---- ИЗБРАННЫЙ ОТРЫВОК

В фильме «Генеральная линия» дается такая же общая идея коллективизации хозяйства и быта, борьбы против собственнических, косных стремлений. Огромное богатство зрительных мыслей, которыми изобилует эта фильма, не может быть перечислено в коротких строках. Но в основном и здесь господствуют те же приемы углубления образов до пределов символики, анализа социальных связей явлений и событий, раскрытия противоречий в этих событиях, обобщенных до границ экономических и общественных законов.

Вся эта серия картин намечает ясные пути развития интеллектуальной кинематографии как совершенно особого направления в искусстве и доказывает, что приемы интеллектуального кинематографа в очень большой степени соответствуют задачам нашего кино, как политического искусства. Какие другие методы позволили бы так остро, полно и диалектически ясно вскрыть основные идеи революционной борьбы и социалистического строительства, как этот глубокий и смелый новый метод?

Кроме режиссера Александрова[cccxcvii], являющегося ближайшим учеником и сопостановщиком Эйзенштейна, можно было бы назвать ряд молодых режиссеров, разрабатывающих приемы интеллектуального кинематографа. В особенности надо отметить последние работы Козинцева и Трауберга, которые, отойдя от формализма, встали на путь больших политических тем. В резком противоречии с обычным жанром исторических костюмных фильм, они в картине «Новый Вавилон» — на тему Парижской коммуны — дали пример диалектического подхода к истории в приемах интеллектуального кинематографа. Вот почему в этой фильме почти нет «личной интриги». Действующие лица даны как отображения классовых сил. Посредством монтажа, который свободно и смело переносит действие через пространство и время, вскрываются внутренние связи и смысл происходящего. Так оказывается, что версальская буржуазия как бы аплодирует солдатам, разрушающим баррикады в Париже, и крестьянин-солдат, понявший классовое значение происходящего, стреляет через десятилетия в Париж современного империалистического капитализма[cccxcviii].

--------
---- СТРОКИ НАБОРА ДАННЫХ

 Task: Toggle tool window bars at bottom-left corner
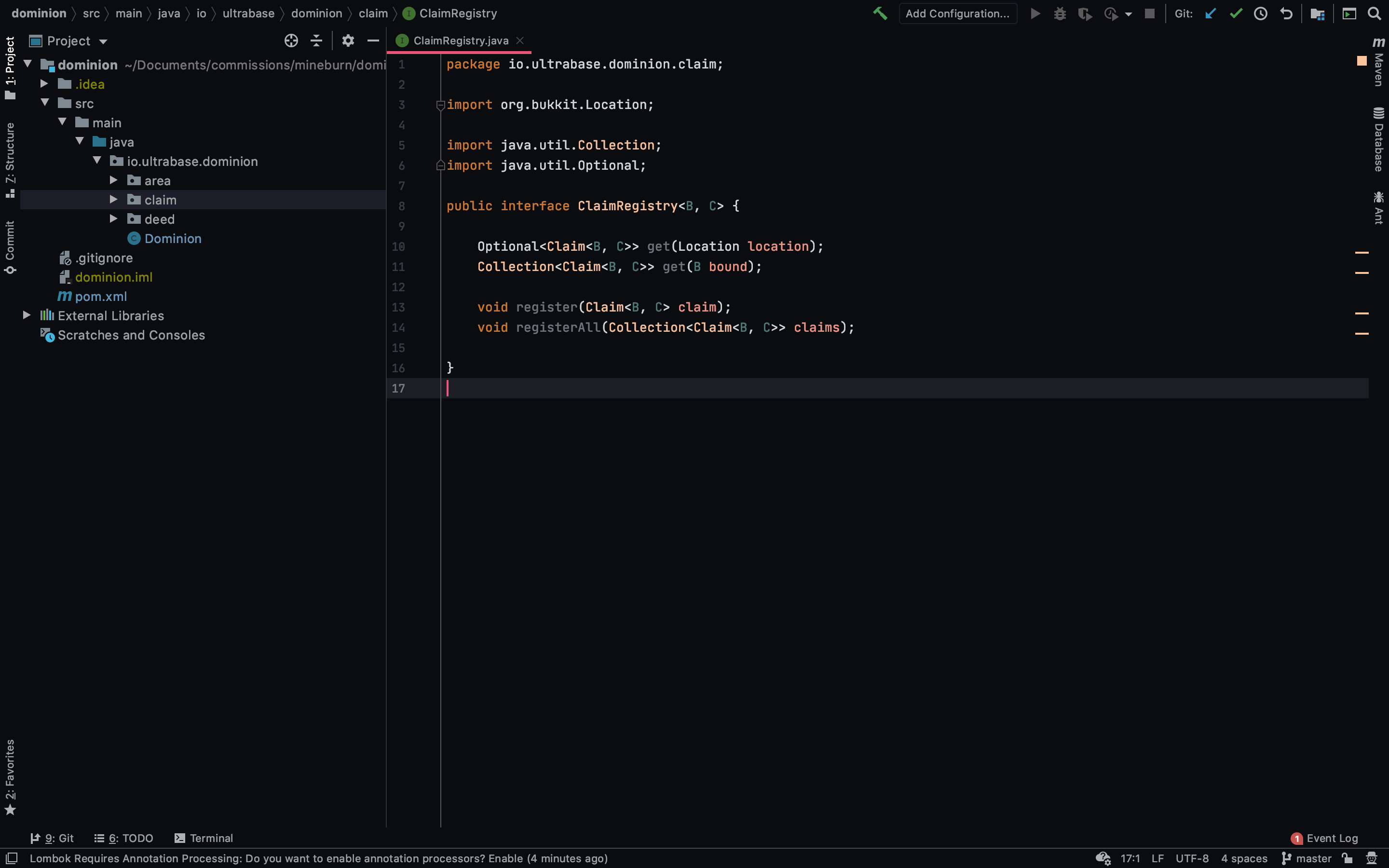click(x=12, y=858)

--------
---- СТРОКИ НАБОРА ДАННЫХ

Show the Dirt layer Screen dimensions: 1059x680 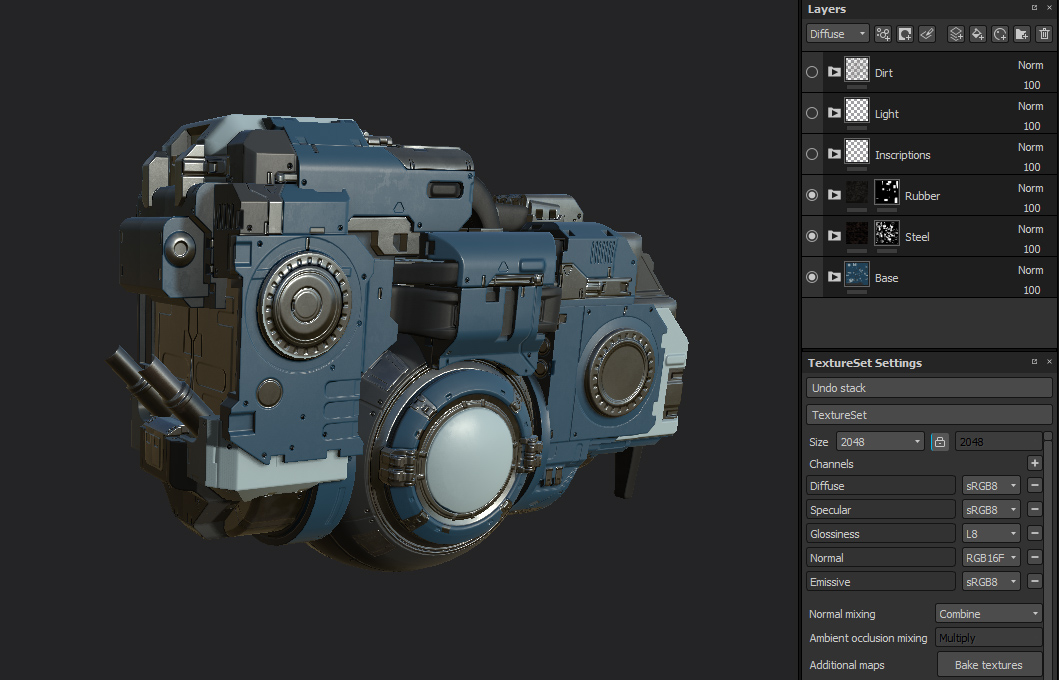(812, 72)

--------

◆ **ЗАДАНИЕ**: Воспроизведите, пожалуйста, без изменений часть отрывка об интеллектуальном кинематографе: всё от слов «Вся эта серия» вниз до слов «смелый новый метод?». Строки никак не связаны с отрывком об интеллектуальном кинематографе.

◆ **ИТОГ УПРАЖНЕНИЯ**:
Вся эта серия картин намечает ясные пути развития интеллектуальной кинематографии как совершенно особого направления в искусстве и доказывает, что приемы интеллектуального кинематографа в очень большой степени соответствуют задачам нашего кино, как политического искусства. Какие другие методы позволили бы так остро, полно и диалектически ясно вскрыть основные идеи революционной борьбы и социалистического строительства, как этот глубокий и смелый новый метод?